▶ _BRIEF_
Work out how many lines in the entries below include the word "Create". Give nothing but the number.

(Stored records)
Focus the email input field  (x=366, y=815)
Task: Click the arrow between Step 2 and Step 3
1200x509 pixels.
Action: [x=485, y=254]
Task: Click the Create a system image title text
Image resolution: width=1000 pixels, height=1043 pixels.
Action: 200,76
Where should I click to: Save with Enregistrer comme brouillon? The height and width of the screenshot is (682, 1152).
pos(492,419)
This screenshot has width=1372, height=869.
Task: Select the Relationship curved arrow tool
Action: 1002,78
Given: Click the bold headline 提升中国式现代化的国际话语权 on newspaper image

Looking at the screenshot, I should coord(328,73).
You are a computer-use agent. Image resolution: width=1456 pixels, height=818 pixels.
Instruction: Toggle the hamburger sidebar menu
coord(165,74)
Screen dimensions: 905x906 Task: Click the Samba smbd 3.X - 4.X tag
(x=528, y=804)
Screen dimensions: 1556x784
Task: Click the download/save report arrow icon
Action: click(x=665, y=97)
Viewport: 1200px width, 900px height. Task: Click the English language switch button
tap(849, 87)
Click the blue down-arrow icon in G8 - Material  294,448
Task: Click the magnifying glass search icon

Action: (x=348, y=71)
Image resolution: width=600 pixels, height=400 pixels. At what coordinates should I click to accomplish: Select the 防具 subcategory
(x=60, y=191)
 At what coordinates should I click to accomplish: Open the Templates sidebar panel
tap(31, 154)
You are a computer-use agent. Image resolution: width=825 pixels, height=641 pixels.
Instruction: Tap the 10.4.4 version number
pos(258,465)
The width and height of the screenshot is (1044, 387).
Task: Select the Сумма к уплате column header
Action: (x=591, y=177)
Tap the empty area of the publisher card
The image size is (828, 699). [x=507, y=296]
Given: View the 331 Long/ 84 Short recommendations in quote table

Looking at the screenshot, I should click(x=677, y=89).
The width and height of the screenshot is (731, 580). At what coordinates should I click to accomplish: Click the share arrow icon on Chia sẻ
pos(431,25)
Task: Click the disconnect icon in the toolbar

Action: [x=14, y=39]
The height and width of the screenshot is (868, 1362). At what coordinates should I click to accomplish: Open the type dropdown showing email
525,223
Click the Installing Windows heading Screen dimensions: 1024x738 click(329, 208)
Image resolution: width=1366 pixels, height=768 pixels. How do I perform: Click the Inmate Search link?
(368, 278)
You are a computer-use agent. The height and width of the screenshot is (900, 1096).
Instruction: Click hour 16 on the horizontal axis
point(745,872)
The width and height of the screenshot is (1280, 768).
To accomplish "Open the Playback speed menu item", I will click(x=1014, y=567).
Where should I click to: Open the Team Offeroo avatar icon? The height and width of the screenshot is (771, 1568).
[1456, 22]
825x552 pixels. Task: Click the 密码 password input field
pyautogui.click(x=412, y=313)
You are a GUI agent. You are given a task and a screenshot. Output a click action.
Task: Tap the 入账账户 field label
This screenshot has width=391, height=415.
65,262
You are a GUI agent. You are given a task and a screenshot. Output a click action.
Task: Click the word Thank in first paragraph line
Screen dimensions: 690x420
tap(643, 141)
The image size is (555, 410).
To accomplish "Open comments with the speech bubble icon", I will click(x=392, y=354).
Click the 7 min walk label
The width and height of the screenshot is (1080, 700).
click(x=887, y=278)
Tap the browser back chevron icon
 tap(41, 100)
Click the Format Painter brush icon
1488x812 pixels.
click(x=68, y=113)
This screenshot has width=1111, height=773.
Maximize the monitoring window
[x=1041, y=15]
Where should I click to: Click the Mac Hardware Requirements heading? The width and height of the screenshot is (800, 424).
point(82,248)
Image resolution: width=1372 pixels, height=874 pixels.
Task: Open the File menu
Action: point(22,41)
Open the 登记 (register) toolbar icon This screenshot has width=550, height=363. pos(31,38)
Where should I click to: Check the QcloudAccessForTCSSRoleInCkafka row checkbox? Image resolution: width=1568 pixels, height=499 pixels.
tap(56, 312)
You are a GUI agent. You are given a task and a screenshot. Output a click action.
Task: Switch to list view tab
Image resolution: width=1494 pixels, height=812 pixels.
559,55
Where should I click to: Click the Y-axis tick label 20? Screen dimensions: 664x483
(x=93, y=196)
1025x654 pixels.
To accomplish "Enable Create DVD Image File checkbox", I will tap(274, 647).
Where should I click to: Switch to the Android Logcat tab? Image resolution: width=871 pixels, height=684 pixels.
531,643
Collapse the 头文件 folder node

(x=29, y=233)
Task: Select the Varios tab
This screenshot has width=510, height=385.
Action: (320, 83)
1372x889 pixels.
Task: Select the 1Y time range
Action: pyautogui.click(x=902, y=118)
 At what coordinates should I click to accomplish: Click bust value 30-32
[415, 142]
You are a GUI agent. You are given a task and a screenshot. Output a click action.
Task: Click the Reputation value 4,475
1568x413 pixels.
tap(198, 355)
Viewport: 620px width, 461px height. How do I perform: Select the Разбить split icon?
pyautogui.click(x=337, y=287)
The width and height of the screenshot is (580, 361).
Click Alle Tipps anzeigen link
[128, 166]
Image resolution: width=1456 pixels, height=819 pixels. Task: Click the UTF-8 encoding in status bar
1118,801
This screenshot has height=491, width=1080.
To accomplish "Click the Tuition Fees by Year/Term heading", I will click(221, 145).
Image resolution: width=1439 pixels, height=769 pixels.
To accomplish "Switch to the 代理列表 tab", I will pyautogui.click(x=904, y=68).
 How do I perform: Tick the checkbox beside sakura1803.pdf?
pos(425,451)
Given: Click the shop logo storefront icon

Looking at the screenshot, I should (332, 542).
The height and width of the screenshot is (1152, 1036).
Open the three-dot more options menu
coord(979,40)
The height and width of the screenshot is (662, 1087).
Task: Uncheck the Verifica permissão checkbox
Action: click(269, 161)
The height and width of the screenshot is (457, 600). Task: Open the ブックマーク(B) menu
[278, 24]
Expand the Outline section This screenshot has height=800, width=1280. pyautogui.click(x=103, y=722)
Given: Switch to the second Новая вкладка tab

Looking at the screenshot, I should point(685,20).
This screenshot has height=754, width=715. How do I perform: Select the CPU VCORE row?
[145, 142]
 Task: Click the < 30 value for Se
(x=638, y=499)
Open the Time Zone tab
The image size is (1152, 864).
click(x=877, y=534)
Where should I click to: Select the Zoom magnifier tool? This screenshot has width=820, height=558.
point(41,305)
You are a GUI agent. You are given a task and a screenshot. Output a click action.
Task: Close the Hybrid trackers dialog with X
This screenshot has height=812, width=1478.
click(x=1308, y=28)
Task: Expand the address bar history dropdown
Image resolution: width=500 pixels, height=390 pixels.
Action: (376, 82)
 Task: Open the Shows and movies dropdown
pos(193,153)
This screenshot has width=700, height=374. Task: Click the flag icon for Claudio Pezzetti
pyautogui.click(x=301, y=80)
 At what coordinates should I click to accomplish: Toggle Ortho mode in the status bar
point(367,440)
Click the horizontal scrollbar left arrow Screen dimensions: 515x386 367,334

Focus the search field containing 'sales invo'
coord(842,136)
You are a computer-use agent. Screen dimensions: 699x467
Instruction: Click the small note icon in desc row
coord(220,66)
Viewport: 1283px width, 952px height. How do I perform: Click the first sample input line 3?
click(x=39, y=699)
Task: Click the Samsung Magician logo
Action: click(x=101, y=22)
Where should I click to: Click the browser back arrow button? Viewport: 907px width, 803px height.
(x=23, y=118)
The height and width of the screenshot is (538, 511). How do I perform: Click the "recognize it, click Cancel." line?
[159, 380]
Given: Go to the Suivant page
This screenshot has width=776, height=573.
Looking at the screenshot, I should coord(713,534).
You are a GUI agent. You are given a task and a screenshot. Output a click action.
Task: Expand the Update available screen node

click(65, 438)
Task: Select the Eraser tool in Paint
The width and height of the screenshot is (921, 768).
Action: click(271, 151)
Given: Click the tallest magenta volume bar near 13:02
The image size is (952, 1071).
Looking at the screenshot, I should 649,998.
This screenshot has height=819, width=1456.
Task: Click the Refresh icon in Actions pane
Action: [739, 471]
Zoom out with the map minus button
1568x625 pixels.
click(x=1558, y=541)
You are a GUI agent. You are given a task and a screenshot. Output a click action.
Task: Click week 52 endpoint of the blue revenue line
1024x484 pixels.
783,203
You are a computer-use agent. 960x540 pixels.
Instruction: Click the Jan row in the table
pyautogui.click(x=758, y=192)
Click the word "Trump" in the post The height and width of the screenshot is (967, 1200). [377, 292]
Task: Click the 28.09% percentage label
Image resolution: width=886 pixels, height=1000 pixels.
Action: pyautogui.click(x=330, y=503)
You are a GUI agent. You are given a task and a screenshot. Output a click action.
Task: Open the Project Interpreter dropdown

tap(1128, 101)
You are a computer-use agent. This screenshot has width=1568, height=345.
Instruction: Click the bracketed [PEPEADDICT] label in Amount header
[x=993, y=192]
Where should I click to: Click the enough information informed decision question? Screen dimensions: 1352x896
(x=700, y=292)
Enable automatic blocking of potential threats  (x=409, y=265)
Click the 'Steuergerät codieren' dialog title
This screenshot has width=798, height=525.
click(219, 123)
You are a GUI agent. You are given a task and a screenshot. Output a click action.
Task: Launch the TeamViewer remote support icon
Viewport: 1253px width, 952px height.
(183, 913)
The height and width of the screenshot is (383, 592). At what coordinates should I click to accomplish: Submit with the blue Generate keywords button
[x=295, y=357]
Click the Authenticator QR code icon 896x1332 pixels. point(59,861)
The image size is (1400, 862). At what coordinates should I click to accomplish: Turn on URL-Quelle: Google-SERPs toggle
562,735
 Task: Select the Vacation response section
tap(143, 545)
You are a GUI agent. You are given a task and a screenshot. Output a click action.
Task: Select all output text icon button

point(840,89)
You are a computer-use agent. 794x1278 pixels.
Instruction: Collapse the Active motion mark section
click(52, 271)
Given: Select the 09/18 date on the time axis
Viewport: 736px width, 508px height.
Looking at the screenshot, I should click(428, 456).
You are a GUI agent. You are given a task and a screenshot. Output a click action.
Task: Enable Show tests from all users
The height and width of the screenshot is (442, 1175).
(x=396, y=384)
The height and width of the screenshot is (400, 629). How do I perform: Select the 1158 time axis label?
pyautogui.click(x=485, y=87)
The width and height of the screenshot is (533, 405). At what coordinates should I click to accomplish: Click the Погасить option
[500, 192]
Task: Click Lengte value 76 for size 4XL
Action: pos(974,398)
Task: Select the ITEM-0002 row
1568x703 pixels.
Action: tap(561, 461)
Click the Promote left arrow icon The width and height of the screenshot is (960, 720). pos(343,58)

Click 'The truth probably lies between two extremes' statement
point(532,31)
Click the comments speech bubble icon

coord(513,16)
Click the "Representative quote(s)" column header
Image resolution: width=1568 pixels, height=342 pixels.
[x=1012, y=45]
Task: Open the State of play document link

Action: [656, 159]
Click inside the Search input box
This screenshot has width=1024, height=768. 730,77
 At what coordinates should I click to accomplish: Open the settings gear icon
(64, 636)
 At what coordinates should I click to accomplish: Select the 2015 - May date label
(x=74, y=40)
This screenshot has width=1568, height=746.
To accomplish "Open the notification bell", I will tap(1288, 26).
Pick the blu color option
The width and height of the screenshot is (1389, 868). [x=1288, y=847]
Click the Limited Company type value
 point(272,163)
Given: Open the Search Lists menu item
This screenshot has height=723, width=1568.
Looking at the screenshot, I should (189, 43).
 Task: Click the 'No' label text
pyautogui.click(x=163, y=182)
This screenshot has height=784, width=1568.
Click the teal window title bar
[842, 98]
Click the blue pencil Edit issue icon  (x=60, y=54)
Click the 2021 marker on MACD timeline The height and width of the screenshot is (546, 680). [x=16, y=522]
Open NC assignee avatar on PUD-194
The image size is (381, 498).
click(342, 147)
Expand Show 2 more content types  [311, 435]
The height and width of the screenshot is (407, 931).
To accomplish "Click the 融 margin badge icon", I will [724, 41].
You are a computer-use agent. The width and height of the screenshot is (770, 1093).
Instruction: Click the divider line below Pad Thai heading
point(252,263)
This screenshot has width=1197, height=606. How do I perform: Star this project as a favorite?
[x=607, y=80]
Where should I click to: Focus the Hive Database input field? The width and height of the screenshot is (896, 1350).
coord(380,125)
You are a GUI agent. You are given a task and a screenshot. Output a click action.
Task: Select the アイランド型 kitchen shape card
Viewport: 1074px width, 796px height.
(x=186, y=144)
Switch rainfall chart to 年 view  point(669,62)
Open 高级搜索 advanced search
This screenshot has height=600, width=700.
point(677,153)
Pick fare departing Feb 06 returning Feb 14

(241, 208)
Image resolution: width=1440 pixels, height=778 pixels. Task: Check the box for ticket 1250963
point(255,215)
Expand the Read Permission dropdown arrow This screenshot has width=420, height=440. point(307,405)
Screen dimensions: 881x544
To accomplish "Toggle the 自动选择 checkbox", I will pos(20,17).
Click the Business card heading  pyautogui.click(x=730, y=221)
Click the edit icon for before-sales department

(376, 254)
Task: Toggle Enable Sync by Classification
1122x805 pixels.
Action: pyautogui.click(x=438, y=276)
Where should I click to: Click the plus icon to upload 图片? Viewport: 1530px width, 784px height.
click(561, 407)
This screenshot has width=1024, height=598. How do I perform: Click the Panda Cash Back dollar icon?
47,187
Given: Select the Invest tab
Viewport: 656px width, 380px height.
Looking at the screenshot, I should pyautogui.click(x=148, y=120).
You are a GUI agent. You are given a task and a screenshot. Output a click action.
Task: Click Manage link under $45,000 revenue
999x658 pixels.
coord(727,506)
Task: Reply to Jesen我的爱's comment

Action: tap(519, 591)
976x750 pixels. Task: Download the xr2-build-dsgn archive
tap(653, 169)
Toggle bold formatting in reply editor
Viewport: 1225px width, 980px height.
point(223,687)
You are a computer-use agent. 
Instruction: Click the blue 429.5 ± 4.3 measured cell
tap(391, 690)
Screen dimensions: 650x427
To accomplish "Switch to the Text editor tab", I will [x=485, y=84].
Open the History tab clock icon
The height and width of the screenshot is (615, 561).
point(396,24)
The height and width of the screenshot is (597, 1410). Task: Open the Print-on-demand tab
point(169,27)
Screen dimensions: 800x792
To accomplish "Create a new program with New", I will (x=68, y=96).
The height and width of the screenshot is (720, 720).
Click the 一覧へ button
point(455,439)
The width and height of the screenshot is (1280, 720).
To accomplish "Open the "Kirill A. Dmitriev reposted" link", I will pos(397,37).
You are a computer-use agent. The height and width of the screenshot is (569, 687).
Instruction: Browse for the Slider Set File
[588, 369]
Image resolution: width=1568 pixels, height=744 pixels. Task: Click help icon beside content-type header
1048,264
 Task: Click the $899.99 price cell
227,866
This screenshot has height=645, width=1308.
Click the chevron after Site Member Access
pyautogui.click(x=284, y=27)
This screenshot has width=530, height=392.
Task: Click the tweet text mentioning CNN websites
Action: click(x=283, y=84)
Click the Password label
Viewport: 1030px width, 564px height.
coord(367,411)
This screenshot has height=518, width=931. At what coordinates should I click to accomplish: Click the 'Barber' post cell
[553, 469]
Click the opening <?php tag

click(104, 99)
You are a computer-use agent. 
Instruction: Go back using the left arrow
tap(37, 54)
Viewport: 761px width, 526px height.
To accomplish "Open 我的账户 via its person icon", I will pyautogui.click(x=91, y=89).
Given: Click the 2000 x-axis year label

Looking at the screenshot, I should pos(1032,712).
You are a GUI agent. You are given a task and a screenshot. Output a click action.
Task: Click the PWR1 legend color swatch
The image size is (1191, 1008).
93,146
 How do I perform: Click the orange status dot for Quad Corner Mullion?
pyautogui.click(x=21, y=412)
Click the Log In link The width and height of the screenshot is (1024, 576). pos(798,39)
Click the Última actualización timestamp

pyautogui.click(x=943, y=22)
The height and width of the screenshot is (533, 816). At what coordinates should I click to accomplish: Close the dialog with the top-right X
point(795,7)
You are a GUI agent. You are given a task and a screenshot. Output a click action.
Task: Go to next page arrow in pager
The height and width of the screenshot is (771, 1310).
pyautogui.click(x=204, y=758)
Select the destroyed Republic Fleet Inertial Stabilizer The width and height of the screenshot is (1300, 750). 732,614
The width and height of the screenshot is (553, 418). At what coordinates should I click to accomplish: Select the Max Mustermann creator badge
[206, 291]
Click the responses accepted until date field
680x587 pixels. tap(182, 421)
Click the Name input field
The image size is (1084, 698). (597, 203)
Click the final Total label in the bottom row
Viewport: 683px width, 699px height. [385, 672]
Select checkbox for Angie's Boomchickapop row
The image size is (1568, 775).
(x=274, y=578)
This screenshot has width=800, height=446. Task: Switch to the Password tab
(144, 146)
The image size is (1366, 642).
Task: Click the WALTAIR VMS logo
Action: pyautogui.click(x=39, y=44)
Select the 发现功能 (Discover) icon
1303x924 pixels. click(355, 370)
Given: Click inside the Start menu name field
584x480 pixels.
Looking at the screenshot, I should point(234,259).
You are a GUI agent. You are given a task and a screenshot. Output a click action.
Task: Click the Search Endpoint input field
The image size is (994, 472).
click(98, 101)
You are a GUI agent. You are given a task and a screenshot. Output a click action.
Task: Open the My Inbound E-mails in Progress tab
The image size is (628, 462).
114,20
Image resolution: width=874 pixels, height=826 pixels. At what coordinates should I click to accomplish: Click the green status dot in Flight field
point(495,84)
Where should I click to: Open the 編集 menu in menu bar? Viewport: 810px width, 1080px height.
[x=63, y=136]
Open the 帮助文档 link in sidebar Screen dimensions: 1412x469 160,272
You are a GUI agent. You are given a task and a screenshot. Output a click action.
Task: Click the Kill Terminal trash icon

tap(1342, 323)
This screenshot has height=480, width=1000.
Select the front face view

▶ _WRITTEN RESPONSE_
3